Ordinary people can make little sense of it all. And the front pages of newspapers in Kolkata reflect that confusion. Still leading with demonetisation, the curious case of the Army showing up in Kolkata was on the front pages, but mostly as a second lead.   

“Mamata locks horns with army,” says The Telegraph. “CM sees red over Army ‘surveillance’,” says The Times of India. “Why is the Army at toll plazas? Mamata hunkers down till late at night at Nabanna,” says the Ananda Bazar Patrika. But it’s not the stop-the-press above-the-fold story.  The media reckon that its readers, bouncing from empty ATM to empty ATM, and freaking out over rumours about gold jewellery raids have other issues on their mind these days than threats to federalism. 

Part of the problem is that no one is sure what’s going on. The Army says it’s “routine exercise in all NE states” and only about checking innocuous parameters like “load-bearing capacity”. Banerjee has tweeted at @easterncomd saying, “We have great respect for you, but please please don’t mislead the people.” Then she added that more army deployment is happening in Jalpaiguri, Alipurduar, Howrah, Hooghly etc.  Observers say what’s routine in Nagaland and Mizoram is not routine in Bengal, despite that tweet from the Eastern Command. 

The problem for Banerjee is, only a few days before this, her party was implying possible sinister motivations in the technical delay that had her Indigo flight from Patna circling in the air. That issue caused an outcry in Parliament yesterday with several opposition leaders, including some from sworn enemy Communist Party of India (Marxist) backing her up. Congress leader Mallikarjun Kharge said the issue was serious as the Bengal chief minister was fighting demonetisation. The civil aviation minister said the Directorate General of Civil Aviation had ordered an inquiry. A TMC source told The Telegraph, “Whether there was sabotage or not, the conspiracy theory is not absurd at all. In any case, it will be put to good use to mount pressure on the Centre in Parliament.” 

Banerjee is at her feistiest when she sees threats, real and imagined, around every corner. For example, during the 2014 Assembly election campaign in Bengal, Mamata Banerjee checked into a hotel in Malda and had to escape her room after thick smoke engulfed it. Though some said it was her air conditioner that had short circuited, her aide Mukul Roy cried conspiracy and held the Election Commission responsible since law and order in the state was under their control. Banerjee too talked about a “murder plot” at her next few rallies in Malda and Birbhum.  “Those who do not want the state’s welfare have joined hands and made an attempt on my life. They intended to kill me and pass it off as a short-circuit accident. It’s easy to call it a short circuit,” she told a rally in Naihati. 

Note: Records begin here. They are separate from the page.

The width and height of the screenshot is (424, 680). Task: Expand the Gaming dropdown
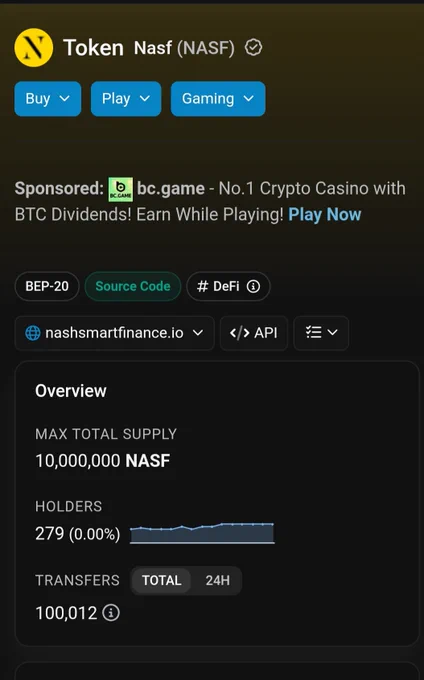pos(218,98)
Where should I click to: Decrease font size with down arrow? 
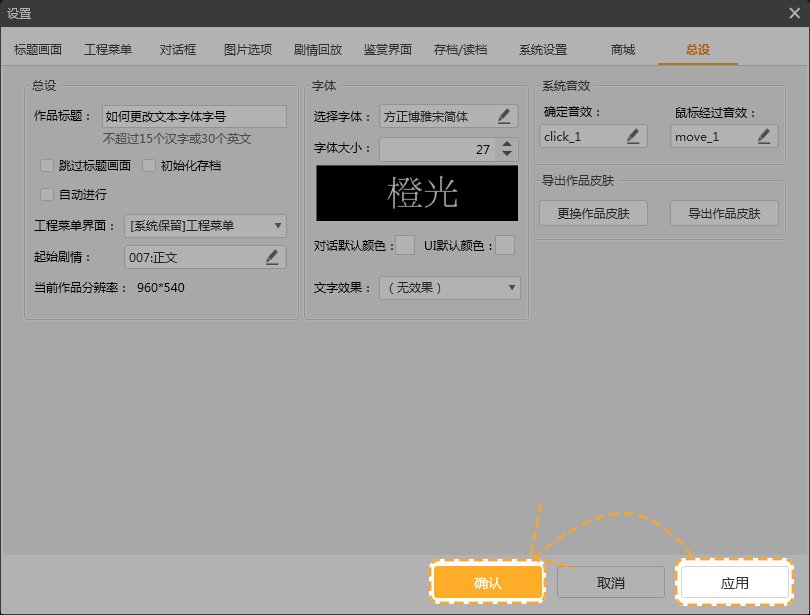(x=507, y=155)
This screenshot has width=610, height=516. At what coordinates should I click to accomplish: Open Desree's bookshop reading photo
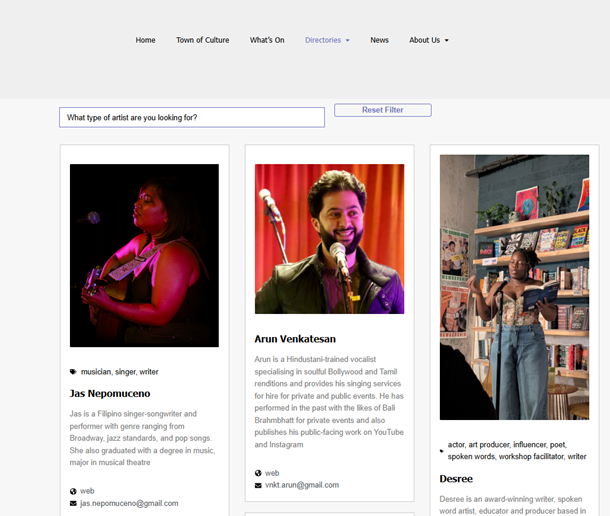click(x=514, y=287)
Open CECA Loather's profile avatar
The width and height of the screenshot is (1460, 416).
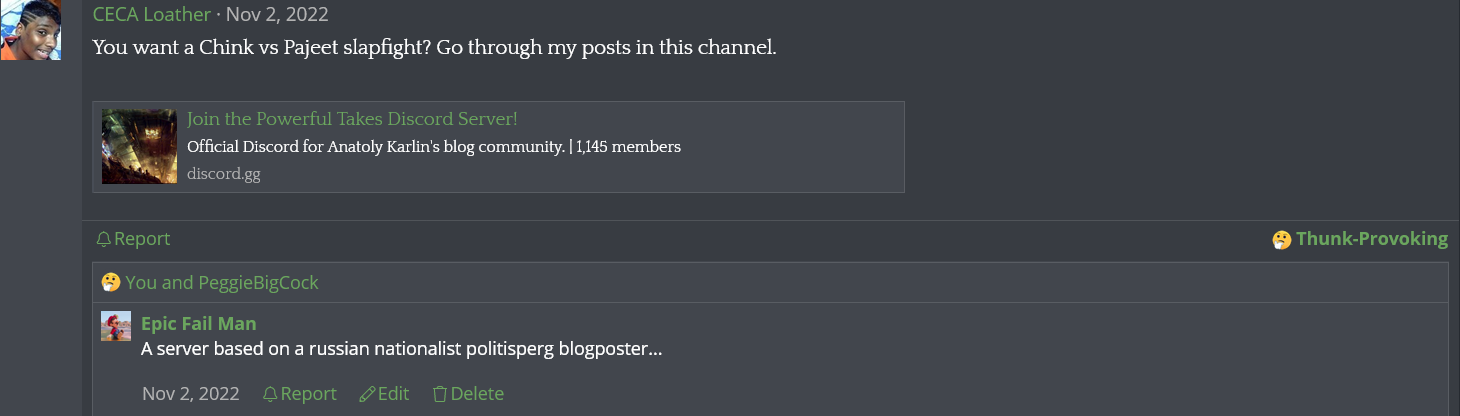(31, 30)
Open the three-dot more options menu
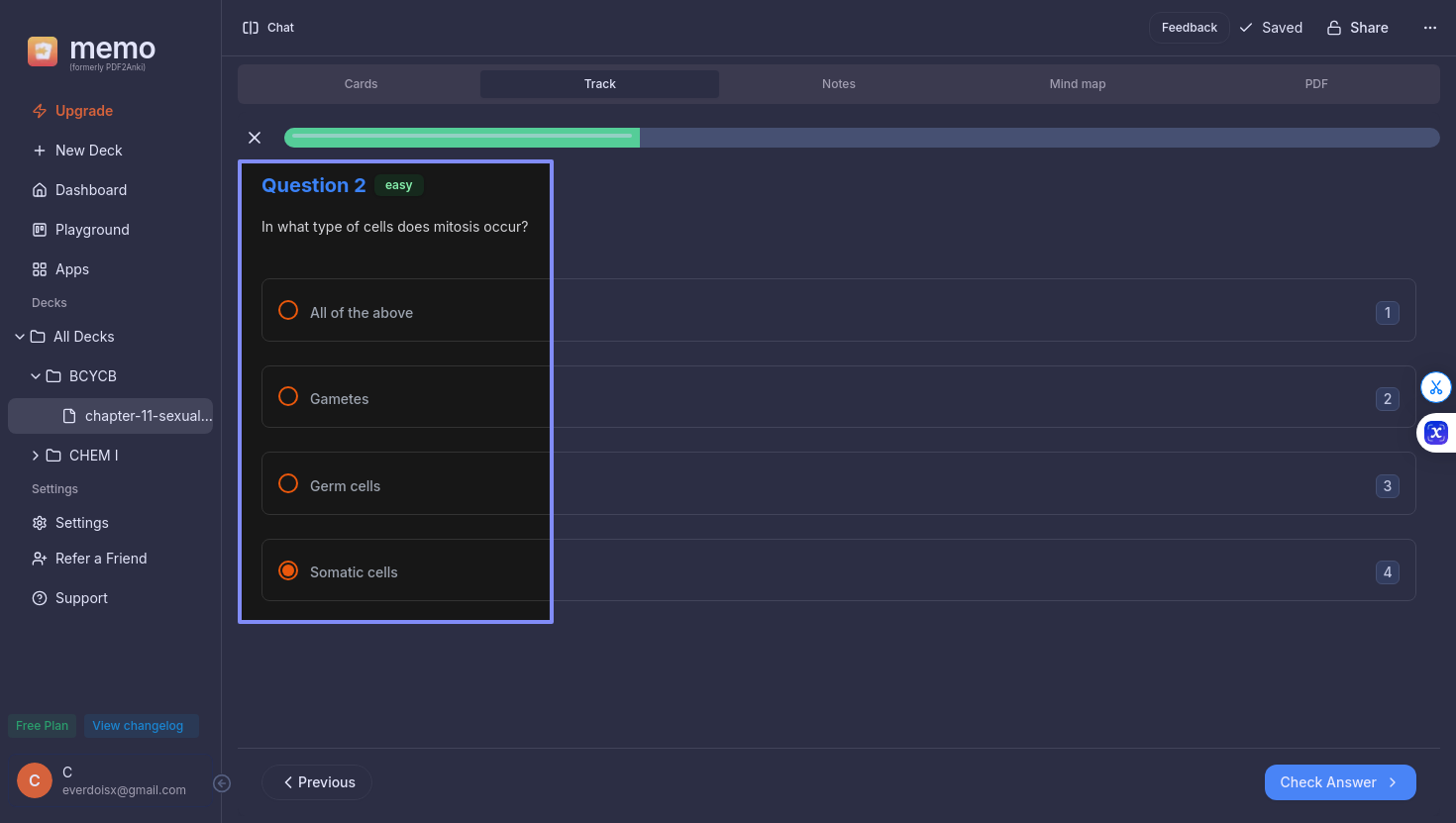Viewport: 1456px width, 823px height. (x=1429, y=28)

Early in her tenure as chief minister, she told The Washington Post that the CPM and Naxalites were planning to kill her with the help of the ISI and that plot was being financed by North Korea, Venezuela and Hungary. That was in response to a question about overreacting to a cartoon about her. The latest “Emergency” story is thus quintessentially Mamata Banerjee. 

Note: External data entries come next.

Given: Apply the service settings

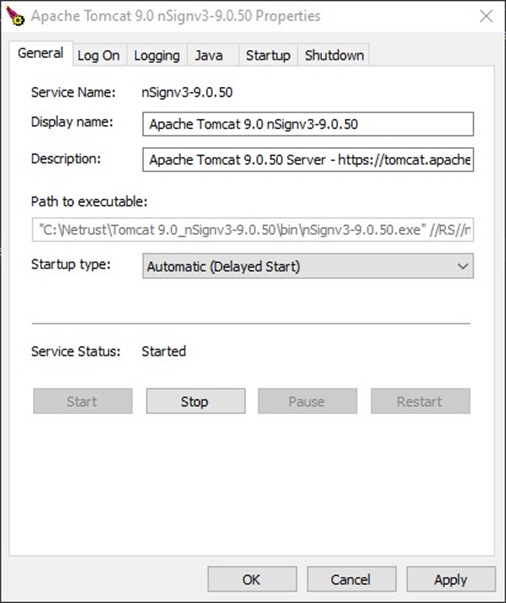Looking at the screenshot, I should 451,579.
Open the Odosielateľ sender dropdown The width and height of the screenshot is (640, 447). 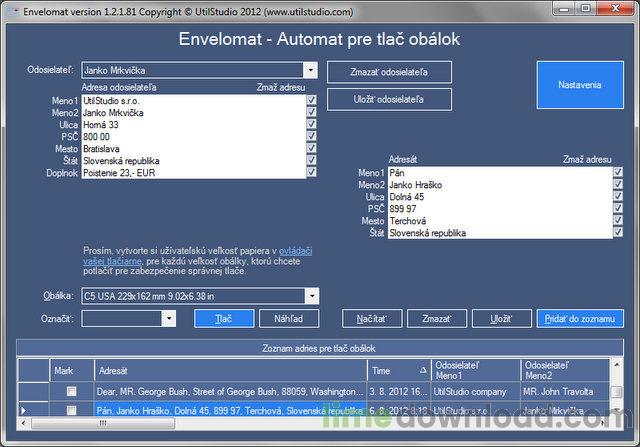coord(310,71)
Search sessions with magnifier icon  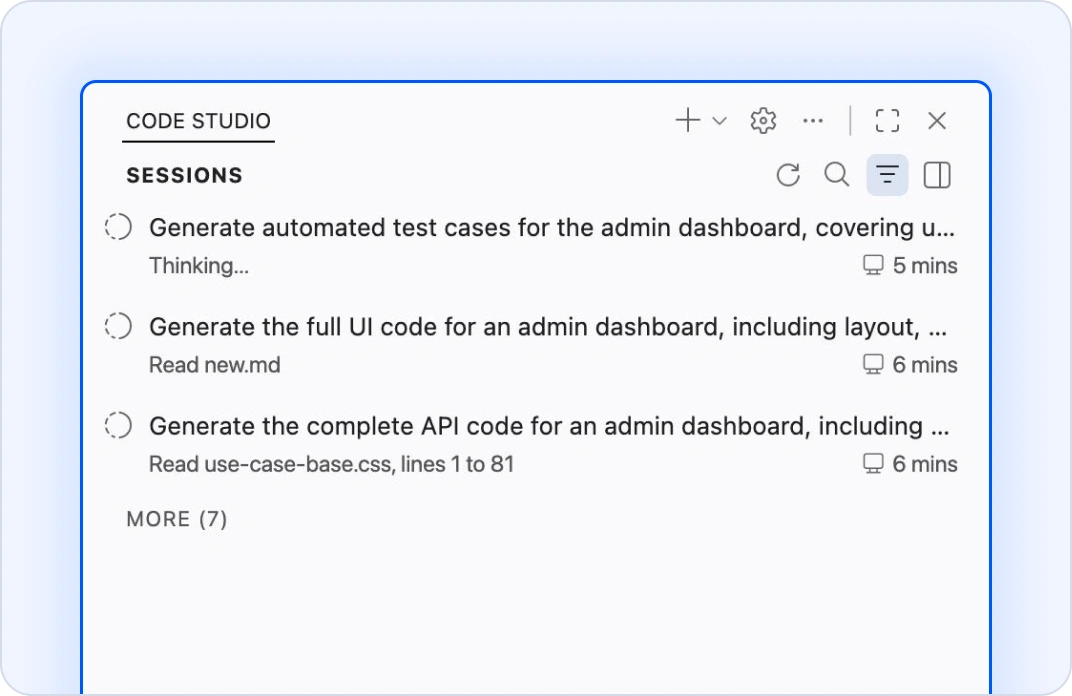coord(836,175)
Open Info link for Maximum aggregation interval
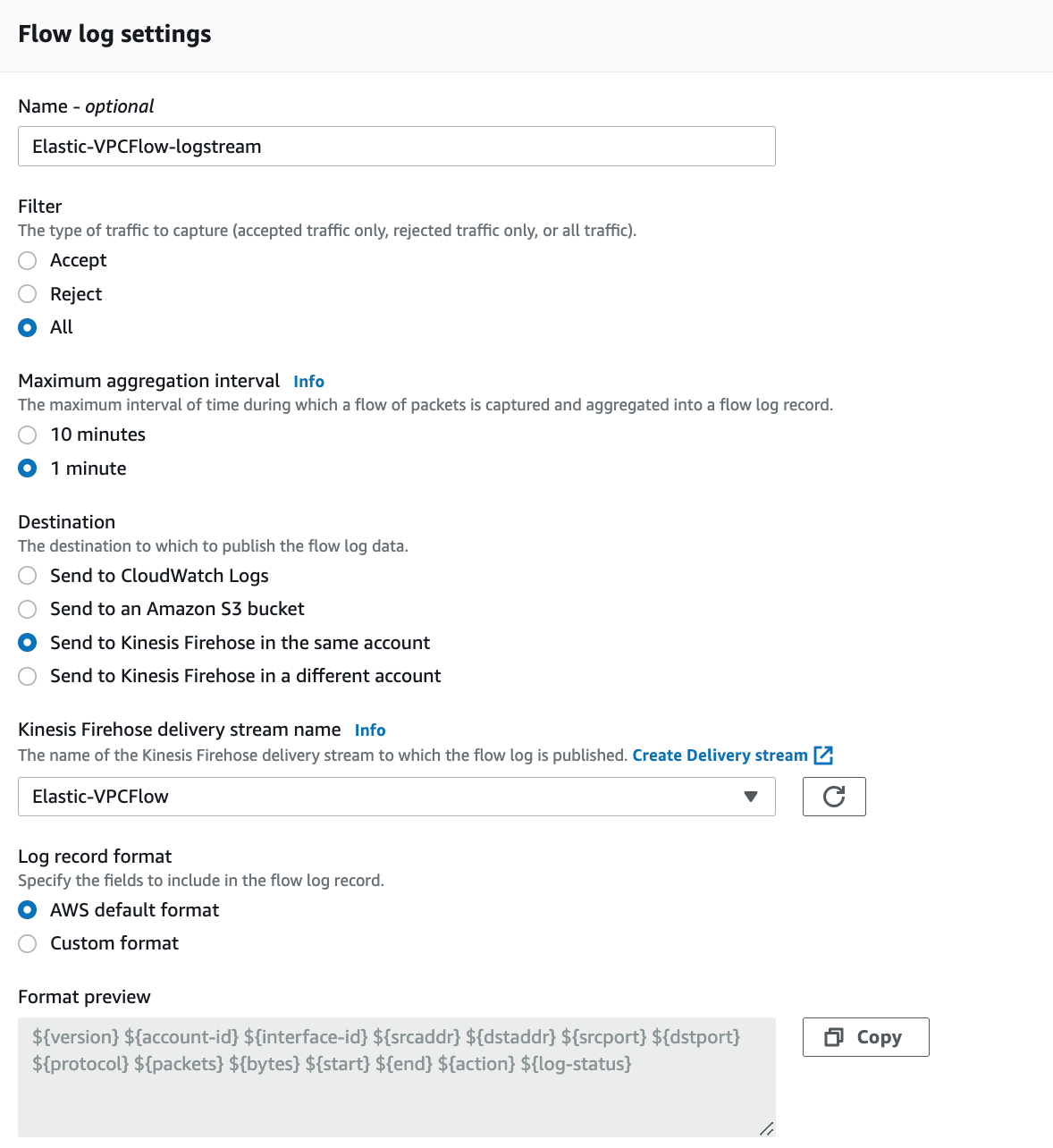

Didi is a street fighter through and through and at her strongest when she is jousting against a Big Brother. She is vociferous in claiming victimhood and discrimination in terms of funds. She has done that against the United Progressive Alliance and the National Democratic Alliance and is now claiming the Centre is discriminating against her state when it comes to cash disbursement.

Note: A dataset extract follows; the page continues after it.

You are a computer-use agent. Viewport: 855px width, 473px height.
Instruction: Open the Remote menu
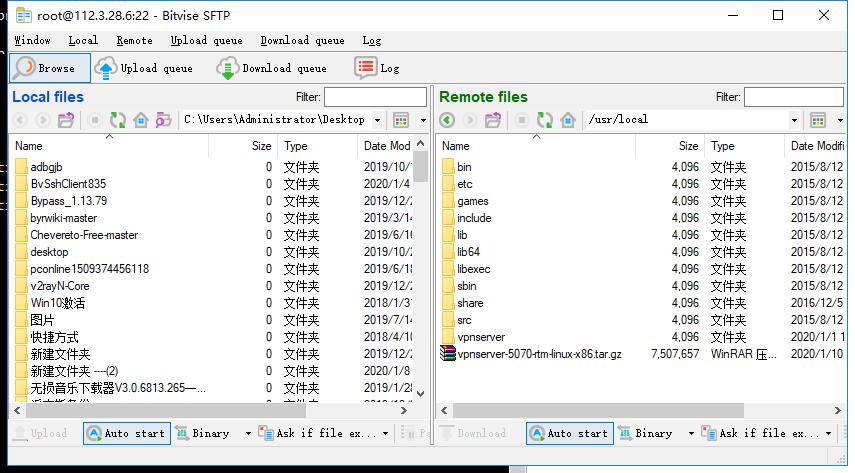coord(134,40)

The BJP wants to present Banerjee’s anger as the desperation of a political party sitting on ill-gotten gains in cash. But Banerjee wants to turn the story on its head into one of a big bully picking on the little guy. Now the Army has unfortunately been dragged into this tug-o-war. But with Banerjee leading the Opposition charge against demonetisation, she hopes this story will only add to her importance.  What happens to Bengal today can happen to Odisha or Bihar tomorrow. 

The problem for Banerjee is that against the backdrop of her previous claims, even a serious issue of State-Centre power relations and federalism looks like a petty battle of one-upmanship and the settling of political scores.